Confused about multiple independent PRs

smontanaro · June 28, 2023, 6:38pm

On June 26, I filed a bug report and opened a PR about it (issue: 106123 & associated PR: 106124). It appears to have been merged, closed, etc by @hauntsaninja. So far, so good.

Today, I discovered what I believe to be a minor bug in the check-clean-src Makefile target (backslash in a path where a forward slash should be). I opened an issue (106208), fixed it in my fork, pushed, synced with upstream, then opened a new PR (106215).

Looking at the changed files, it shows the file changes from the previous PR are part of the new PR. If @hauntsaninja already merged my previous change and I synced with GitHub - python/cpython: The Python programming language, why do the changes from that earlier PR show as part of the current PR?

jeanas · June 28, 2023, 6:46pm

This is how it appears for me:

I don’t see what’s wrong.

hauntsaninja · June 28, 2023, 7:13pm

Your PR also appears to currently be in a good state to me.

**Exercise requirements**
1. From the thread above, reproduce the passage that begins with the words "Confused about multiple" and ends after the words "the current PR?".
2. Summarize the thread above in two sentences.

**Data extract**
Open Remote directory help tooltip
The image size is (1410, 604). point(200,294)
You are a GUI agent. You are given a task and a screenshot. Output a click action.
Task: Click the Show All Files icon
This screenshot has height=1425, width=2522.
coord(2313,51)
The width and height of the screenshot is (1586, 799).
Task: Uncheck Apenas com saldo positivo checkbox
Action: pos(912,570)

**Outputs for the tasks**
1.
Confused about multiple independent PRs

smontanaro · June 28, 2023, 6:38pm

On June 26, I filed a bug report and opened a PR about it (issue: 106123 & associated PR: 106124). It appears to have been merged, closed, etc by @hauntsaninja. So far, so good.

Today, I discovered what I believe to be a minor bug in the check-clean-src Makefile target (backslash in a path where a forward slash should be). I opened an issue (106208), fixed it in my fork, pushed, synced with upstream, then opened a new PR (106215).

Looking at the changed files, it shows the file changes from the previous PR are part of the new PR. If @hauntsaninja already merged my previous change and I synced with GitHub - python/cpython: The Python programming language, why do the changes from that earlier PR show as part of the current PR?

2. After opening a new PR to fix a Makefile bug, the poster finds that its changed files include the changes from an earlier PR that was apparently already merged, and asks why, since the fork was synced with upstream. Two replies say they see nothing wrong and that the new PR appears to be in a good state.